* **Ziel**
Gib aus der Auflistung unten die Zeilen von der Zeile mit "喀什市学府街道 replier name" bis einschließlich der Zeile mit "I will 872,115." unverändert wieder.

* **Daten zum Auffinden von Wörtern und Elementen**
:::::

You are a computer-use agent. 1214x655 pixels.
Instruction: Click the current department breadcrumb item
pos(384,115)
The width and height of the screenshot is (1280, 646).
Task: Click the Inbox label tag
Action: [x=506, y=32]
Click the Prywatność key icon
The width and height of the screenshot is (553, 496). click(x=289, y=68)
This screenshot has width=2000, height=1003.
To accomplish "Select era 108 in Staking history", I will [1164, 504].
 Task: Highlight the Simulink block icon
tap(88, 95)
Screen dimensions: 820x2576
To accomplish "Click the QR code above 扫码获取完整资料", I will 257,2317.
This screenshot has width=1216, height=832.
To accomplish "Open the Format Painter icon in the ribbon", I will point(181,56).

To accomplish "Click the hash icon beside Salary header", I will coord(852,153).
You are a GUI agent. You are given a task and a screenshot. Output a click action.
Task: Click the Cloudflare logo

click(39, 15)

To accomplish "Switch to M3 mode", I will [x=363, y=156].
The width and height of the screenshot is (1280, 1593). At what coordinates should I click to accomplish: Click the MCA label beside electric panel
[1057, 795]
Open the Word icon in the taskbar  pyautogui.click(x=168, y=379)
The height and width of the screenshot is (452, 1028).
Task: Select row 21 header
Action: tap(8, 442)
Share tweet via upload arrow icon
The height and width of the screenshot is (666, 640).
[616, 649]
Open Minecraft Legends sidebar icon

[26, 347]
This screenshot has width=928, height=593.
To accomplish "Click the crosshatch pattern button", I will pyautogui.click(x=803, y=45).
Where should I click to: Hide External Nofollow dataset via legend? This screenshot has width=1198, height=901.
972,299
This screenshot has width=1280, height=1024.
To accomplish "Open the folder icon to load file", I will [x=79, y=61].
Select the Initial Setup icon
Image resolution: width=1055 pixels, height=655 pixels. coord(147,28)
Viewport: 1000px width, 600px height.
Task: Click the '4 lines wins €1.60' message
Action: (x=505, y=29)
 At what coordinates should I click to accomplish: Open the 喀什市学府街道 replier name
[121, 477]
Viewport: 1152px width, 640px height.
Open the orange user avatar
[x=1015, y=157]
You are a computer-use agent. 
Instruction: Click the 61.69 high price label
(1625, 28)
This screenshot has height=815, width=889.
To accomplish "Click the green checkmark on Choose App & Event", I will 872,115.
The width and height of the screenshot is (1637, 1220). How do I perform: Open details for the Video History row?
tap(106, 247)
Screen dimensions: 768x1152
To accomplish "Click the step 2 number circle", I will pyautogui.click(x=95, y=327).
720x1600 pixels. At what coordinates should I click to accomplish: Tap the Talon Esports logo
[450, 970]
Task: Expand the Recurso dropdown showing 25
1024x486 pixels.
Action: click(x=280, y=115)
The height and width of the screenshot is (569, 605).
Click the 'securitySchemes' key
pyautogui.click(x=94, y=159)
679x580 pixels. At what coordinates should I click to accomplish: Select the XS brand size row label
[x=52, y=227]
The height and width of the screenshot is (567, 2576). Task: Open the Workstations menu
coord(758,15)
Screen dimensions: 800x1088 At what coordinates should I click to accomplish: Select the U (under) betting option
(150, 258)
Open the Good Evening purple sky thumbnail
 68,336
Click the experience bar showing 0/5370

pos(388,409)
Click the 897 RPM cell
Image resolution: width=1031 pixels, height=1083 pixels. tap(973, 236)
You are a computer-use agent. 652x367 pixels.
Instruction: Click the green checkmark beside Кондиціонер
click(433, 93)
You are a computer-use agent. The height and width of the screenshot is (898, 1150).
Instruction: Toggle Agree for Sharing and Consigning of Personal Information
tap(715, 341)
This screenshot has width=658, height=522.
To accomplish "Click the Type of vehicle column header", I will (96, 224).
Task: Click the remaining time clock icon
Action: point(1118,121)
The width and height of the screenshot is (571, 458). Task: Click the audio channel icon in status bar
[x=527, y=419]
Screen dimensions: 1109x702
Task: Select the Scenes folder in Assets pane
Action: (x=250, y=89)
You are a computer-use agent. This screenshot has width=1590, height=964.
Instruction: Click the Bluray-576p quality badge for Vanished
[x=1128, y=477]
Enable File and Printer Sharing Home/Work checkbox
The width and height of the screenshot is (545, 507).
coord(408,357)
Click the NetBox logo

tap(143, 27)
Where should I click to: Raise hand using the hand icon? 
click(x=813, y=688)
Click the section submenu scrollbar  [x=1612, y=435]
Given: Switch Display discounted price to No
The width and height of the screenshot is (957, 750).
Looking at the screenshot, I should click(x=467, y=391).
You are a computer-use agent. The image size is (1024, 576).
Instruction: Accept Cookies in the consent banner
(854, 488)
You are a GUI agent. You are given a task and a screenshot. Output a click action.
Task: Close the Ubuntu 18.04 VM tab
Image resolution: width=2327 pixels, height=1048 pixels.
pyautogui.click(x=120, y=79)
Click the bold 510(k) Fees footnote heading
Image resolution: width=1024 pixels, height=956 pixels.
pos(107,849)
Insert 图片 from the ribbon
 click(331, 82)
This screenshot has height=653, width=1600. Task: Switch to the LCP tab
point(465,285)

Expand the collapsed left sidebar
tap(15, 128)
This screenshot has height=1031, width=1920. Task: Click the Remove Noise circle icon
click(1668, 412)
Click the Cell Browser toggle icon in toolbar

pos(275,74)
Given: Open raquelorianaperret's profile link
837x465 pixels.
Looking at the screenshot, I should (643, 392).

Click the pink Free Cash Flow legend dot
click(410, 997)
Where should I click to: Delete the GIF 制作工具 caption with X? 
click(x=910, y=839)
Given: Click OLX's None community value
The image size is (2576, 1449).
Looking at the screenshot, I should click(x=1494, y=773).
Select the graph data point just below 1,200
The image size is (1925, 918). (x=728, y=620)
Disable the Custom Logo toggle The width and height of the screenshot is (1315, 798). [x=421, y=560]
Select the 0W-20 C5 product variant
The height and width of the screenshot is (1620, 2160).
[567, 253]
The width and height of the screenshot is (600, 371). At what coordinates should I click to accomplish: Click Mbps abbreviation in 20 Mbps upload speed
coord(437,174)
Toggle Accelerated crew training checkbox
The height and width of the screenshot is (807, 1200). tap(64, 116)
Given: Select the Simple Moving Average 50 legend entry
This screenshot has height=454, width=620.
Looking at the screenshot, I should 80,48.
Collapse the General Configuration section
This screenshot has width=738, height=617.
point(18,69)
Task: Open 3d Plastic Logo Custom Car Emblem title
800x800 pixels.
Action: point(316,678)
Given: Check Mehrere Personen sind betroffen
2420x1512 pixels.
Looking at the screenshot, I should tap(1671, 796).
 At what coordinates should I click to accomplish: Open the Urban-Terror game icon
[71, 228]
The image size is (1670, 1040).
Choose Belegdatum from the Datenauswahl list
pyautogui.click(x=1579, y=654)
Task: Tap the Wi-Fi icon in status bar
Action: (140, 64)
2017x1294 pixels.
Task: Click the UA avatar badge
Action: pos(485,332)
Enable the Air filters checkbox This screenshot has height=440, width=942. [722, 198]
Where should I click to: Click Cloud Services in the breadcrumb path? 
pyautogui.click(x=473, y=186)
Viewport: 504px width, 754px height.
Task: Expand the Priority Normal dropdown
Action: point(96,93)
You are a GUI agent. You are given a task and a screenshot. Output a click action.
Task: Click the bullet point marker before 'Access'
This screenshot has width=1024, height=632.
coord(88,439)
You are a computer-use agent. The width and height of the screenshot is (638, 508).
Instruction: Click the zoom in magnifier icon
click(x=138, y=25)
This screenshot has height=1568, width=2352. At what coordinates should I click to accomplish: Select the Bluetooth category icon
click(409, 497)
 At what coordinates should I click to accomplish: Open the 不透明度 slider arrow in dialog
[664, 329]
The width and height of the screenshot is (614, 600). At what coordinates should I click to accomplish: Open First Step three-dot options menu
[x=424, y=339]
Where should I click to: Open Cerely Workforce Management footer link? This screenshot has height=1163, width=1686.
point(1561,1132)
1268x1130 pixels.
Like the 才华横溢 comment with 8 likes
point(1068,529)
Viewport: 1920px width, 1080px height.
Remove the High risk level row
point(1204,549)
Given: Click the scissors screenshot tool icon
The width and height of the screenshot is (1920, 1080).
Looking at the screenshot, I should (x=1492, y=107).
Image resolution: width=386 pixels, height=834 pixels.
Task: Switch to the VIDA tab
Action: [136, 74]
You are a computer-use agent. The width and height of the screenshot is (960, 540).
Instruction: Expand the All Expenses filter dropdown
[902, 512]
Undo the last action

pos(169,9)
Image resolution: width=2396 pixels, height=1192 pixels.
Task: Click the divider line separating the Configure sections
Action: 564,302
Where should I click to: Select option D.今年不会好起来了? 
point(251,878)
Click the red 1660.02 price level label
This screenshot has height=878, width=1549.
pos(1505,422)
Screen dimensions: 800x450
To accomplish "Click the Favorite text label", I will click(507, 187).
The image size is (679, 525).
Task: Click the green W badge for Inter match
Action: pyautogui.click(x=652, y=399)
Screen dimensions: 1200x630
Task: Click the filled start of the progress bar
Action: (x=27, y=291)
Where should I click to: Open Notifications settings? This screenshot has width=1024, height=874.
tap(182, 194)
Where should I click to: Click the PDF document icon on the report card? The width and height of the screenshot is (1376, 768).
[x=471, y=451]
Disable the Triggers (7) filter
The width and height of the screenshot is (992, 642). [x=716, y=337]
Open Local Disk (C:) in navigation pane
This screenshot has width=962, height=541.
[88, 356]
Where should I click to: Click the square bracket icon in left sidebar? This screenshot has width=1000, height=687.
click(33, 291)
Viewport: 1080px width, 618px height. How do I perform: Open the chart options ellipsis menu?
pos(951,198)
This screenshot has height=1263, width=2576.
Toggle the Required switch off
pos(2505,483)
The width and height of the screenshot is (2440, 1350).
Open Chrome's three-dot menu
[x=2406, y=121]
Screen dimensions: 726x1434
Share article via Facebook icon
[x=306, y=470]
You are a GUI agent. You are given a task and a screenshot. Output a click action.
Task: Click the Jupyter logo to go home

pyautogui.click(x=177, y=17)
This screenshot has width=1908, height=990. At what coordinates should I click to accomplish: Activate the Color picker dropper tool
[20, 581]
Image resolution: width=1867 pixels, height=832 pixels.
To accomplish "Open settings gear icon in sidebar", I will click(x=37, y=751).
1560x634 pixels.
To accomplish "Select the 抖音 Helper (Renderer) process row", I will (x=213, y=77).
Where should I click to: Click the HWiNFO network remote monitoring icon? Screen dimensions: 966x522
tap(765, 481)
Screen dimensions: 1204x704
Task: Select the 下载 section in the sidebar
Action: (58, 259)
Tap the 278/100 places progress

:::::

* **Endergebnis**
 At what coordinates should I click to accomplish: Open the 喀什市学府街道 replier name
[121, 477]
Viewport: 1152px width, 640px height.
Open the orange user avatar
[x=1015, y=157]
You are a computer-use agent. 
Instruction: Click the 61.69 high price label
(1625, 28)
This screenshot has height=815, width=889.
To accomplish "Click the green checkmark on Choose App & Event", I will 872,115.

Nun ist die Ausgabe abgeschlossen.